[Input rows start]
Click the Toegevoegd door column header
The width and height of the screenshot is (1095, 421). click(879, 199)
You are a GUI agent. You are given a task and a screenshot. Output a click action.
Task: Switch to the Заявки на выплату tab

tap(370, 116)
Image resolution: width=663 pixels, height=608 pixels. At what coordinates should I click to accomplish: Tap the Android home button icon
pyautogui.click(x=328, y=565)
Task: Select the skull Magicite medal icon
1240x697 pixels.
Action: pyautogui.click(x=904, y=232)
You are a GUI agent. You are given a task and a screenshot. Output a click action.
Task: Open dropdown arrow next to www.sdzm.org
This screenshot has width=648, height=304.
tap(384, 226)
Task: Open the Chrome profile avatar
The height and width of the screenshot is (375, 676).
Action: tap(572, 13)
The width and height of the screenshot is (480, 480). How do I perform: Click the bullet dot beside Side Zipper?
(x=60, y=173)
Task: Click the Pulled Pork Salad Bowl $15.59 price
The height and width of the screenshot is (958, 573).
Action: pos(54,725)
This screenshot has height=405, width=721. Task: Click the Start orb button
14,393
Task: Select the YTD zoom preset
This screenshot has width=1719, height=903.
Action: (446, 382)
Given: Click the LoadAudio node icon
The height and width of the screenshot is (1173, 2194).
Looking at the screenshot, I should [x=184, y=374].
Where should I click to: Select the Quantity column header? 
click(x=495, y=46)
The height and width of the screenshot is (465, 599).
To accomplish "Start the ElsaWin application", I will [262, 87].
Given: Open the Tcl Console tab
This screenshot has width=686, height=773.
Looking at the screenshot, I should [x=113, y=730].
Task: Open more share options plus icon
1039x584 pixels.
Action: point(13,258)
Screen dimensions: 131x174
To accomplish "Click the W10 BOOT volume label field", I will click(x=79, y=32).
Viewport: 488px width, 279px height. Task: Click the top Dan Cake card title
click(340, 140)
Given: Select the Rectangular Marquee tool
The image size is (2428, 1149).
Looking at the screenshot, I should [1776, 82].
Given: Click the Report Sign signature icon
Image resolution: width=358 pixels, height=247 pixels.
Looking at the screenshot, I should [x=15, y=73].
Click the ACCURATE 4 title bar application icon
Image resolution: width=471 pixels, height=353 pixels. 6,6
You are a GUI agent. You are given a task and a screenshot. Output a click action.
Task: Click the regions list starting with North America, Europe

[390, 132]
[Input rows end]
▶ _Directive_
Show each line of the records that includes the word "accomplish".

▶ _The response_
Image resolution: width=663 pixels, height=608 pixels. At what coordinates should I click to accomplish: Tap the Android home button icon
To accomplish "Start the ElsaWin application", I will [262, 87].
To accomplish "Click the W10 BOOT volume label field", I will click(x=79, y=32).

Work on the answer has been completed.